I know they say to outline characters and whatnot beforehand, but honestly I get so bored doing this I rarely do. When I write stories for my college classes I just start writing and edit as I go. I will sometimes make an outline after the story has already been started and I may even ditch the whole thing and start with something else that pops into my head.

But there's no reason to think there's rules for writing something. Just start writing and change things as they come to you. You will rarely come up with things just sitting there.

Just starting to write (even if it's stupid little stories that don't seem to go anywhere) will help your mind start thinking. Characters will come to you and plots will start to form.

That's how I do it anyway . I have no doubt I could write a whole book this way, I just choose not to because I don't have any interest in it (which I've been told is a shame because I'm actually very good at it). I tend to get nearly 100% on my writing assignments (I only lose points for grammatical errors that I overlook sometimes), but I just have no interest in writing anymore. I used to do it just in my free time, but oddly enough I prefer mathematics over writing now .

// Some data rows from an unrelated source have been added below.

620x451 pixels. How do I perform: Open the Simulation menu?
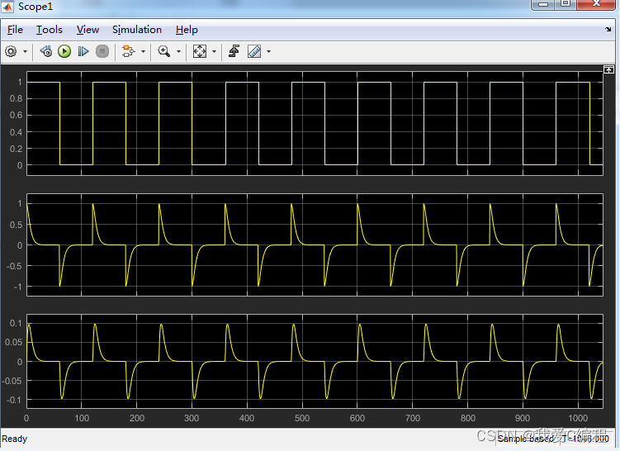click(x=137, y=30)
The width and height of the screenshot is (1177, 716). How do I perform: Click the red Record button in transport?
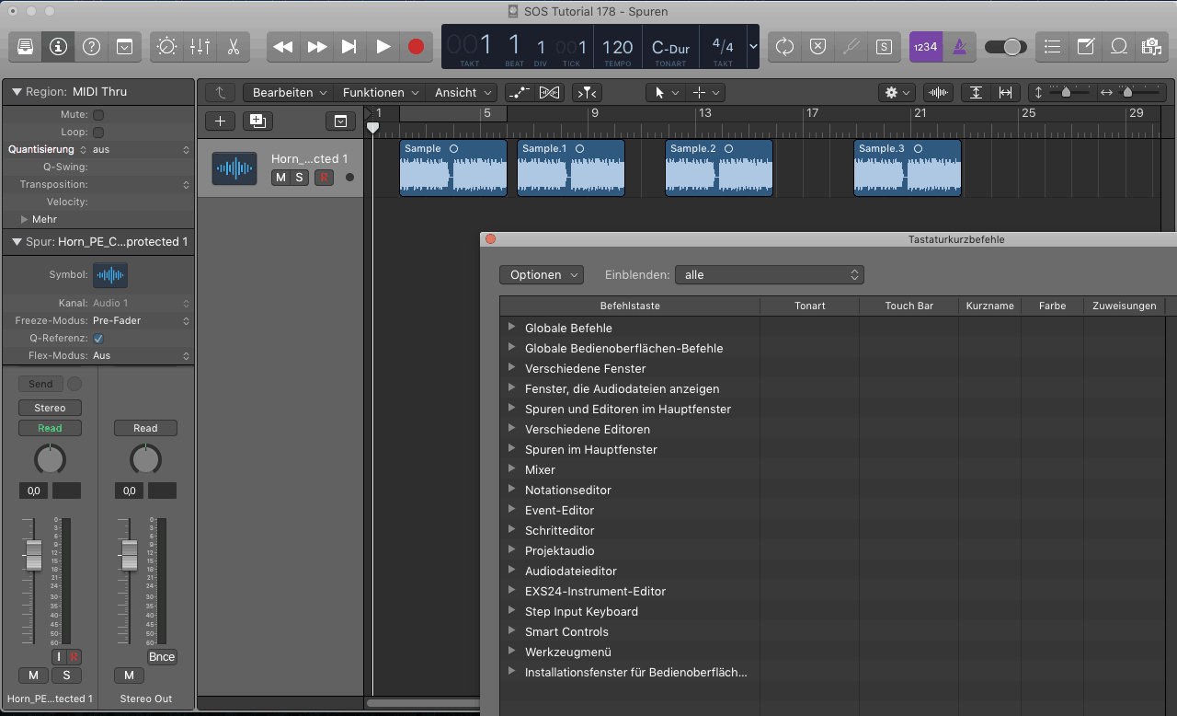[416, 46]

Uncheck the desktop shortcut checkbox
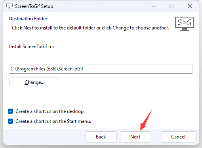click(11, 111)
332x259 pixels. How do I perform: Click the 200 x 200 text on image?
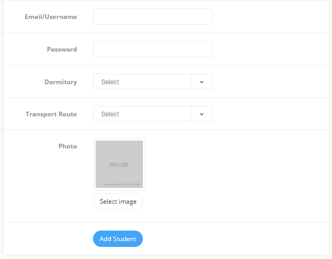coord(119,165)
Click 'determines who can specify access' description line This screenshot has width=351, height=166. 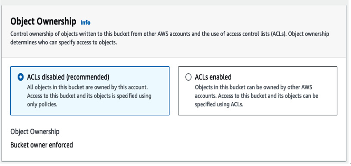tap(63, 42)
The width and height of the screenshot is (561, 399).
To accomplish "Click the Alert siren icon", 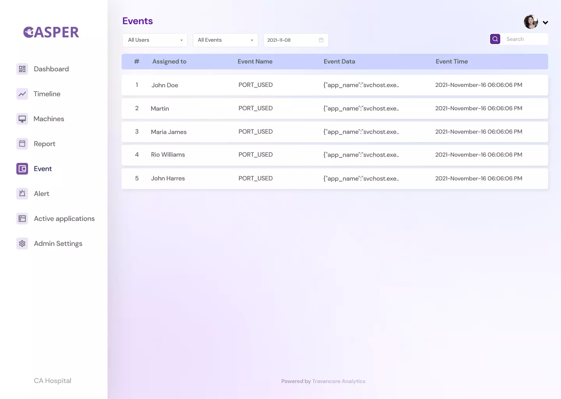I will pyautogui.click(x=22, y=194).
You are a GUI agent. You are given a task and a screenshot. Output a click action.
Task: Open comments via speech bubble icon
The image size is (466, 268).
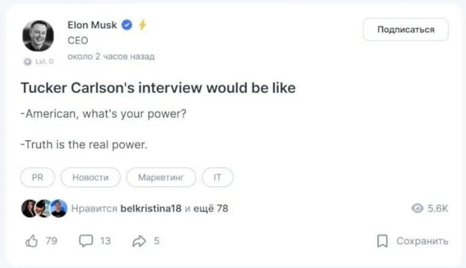tap(86, 241)
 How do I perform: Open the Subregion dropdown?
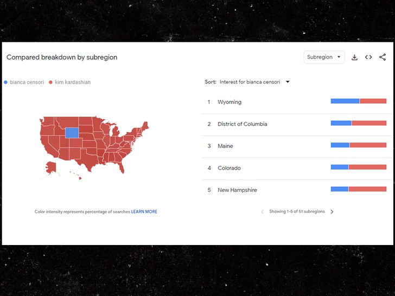[x=324, y=57]
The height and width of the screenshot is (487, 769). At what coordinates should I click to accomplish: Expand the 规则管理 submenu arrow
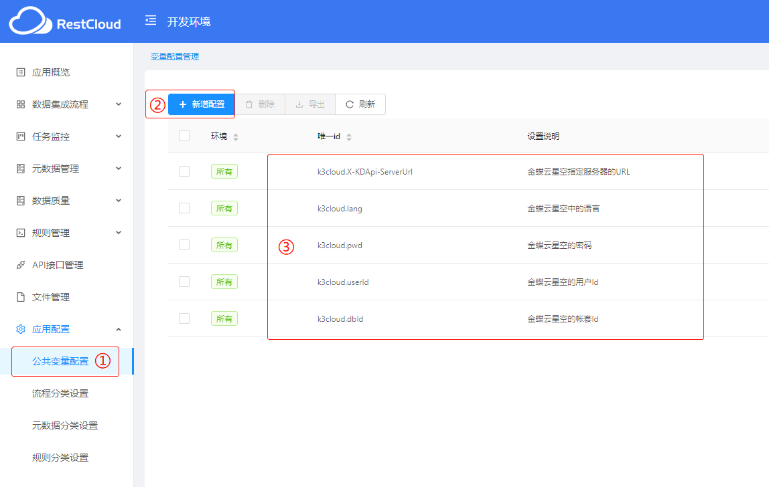119,233
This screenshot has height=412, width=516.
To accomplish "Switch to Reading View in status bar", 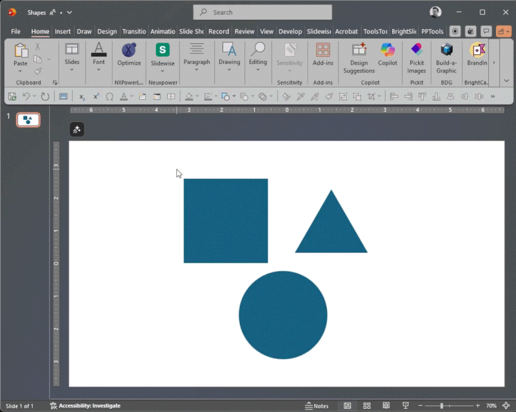I will pos(386,406).
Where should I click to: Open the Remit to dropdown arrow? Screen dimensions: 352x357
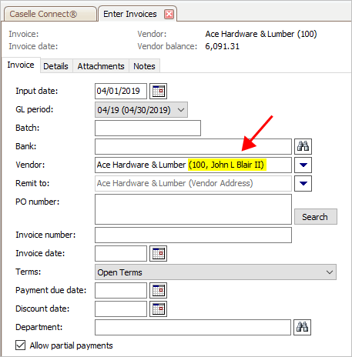point(303,183)
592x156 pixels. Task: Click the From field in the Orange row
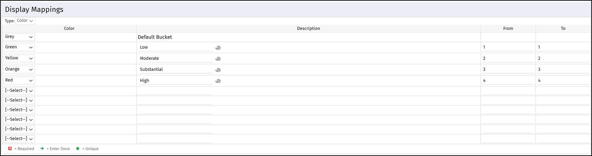(508, 70)
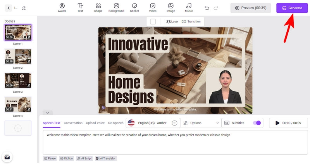The height and width of the screenshot is (164, 310).
Task: Toggle the Subtitles switch
Action: pos(257,123)
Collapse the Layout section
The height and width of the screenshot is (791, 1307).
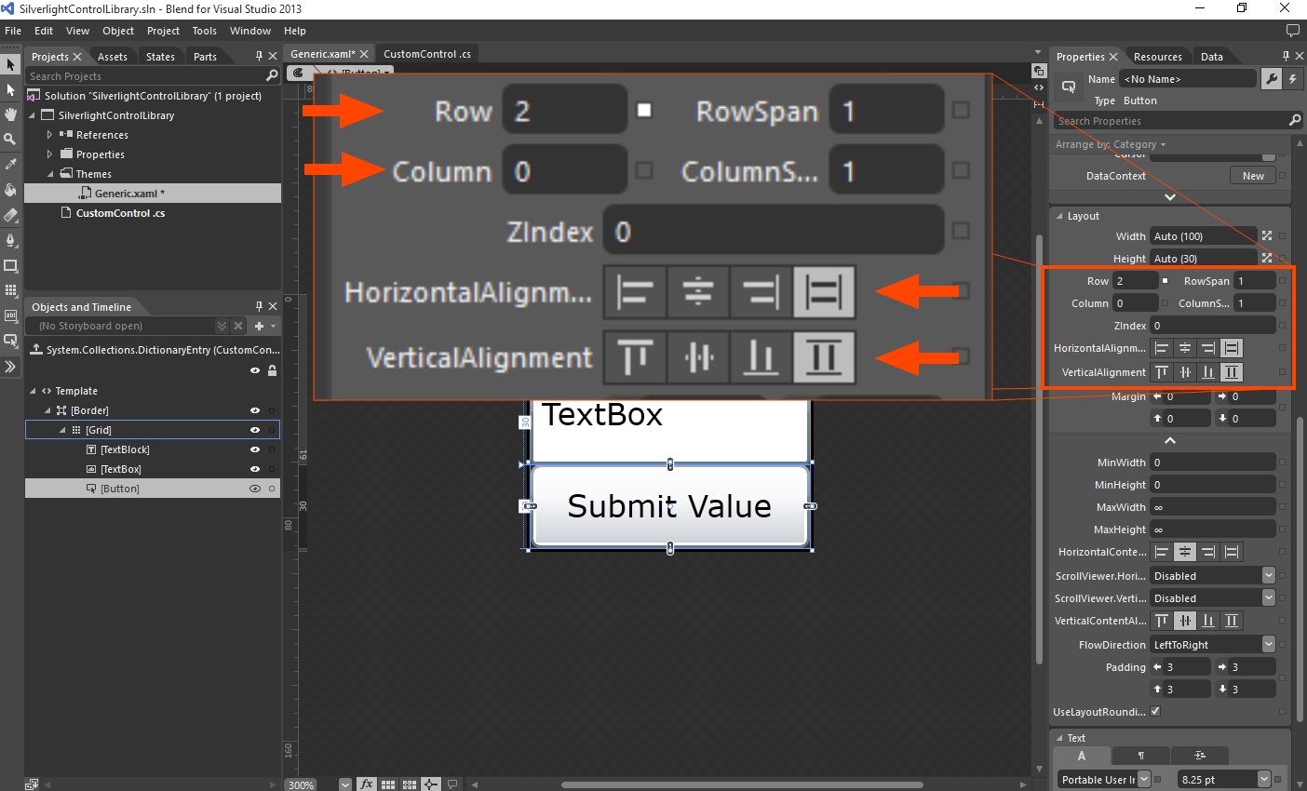1059,216
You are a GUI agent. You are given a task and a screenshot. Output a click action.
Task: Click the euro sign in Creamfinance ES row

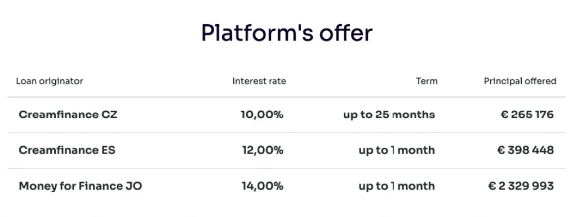click(x=501, y=150)
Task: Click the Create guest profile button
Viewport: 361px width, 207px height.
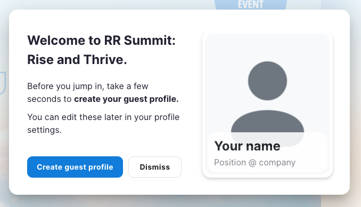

BTW have you thought about taking any college courses on creative writing, just for the heck of it? The professors could greatly help you get started on learning to write, correct grammar, and how to make a story flow. I found my classes to be a great help on how to make my writing look more professional even though I was pretty good at it in the first place. You don't really realize how many things you could make look better, even if they seem fine in the first place, just by phrasing things different and whatnot, until you have a professional writer point that kind of stuff out to you.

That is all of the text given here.